Page:
- - - -

PSync and Disel explicitly separate the protocol specification from its implementation, whereby the specification is used to formally verify the implementation. Protocol specifications in PSync consist of protocol properties, as well as safety and liveness predicates (assumptions). In order to aid automated verification in PSync, the specification should also include round and/or phase invariants; round transition relations are automatically derived from the code, although this imposes certain limitations on the code. In Disel, high-level abstract protocol specifications are defined in terms of state-space coherence predicates and send/receive transitions.

The configuration of protocol components within nodes and their internal structure can be more static or dynamic. For example, in Babel, protocol components and various components' callbacks are registered within the runtime dynamically. The configuration of top-level components in Mir is rather static, for it cannot be changed after initialization, but there is a special component, called factory module, that supports creating sub-components dynamically. Such flexibility at runtime can make formal verification particularly hard, so the frameworks focused on formal verification (PSync, Disel, and Verdi) tend to be rather static with respect to the configuration and internal structure of protocol components.

Overall, the abstract model adopted by a framework, e.g. the model of a generic state transition system with message-passing or the Heard-Of model based on communication-closed rounds, largely determines how protocol specifications and implementations are structured within the framework. The framework's features like formal verification can add further restrictions, e.g. restricting runtime flexibility of the configuration and internal structure of protocol components.

Notation

All of the explored frameworks use the general-purpose programming language they are based on as the primary means for expressing protocol implementations. To enhance ergonomics and expressiveness, most of the frameworks introduce some notational extensions, e.g. elements of an embedded domain-specific language (eDSL).

- - - -

Material provided:
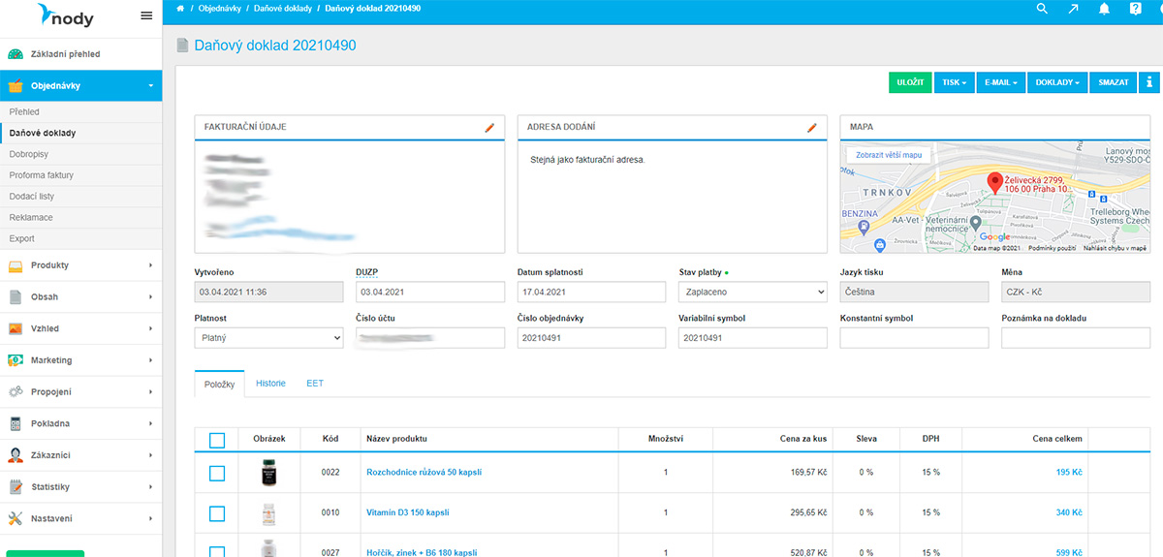Edit Adresa dodání with pencil icon
The height and width of the screenshot is (557, 1163).
(x=812, y=127)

- - - -

Problem details:
Reproduce, word for word, the portion of the passage on protocol frameworks from "PSync and Disel" up to and including "and send/receive transitions.".

Completed exercise:
PSync and Disel explicitly separate the protocol specification from its implementation, whereby the specification is used to formally verify the implementation. Protocol specifications in PSync consist of protocol properties, as well as safety and liveness predicates (assumptions). In order to aid automated verification in PSync, the specification should also include round and/or phase invariants; round transition relations are automatically derived from the code, although this imposes certain limitations on the code. In Disel, high-level abstract protocol specifications are defined in terms of state-space coherence predicates and send/receive transitions.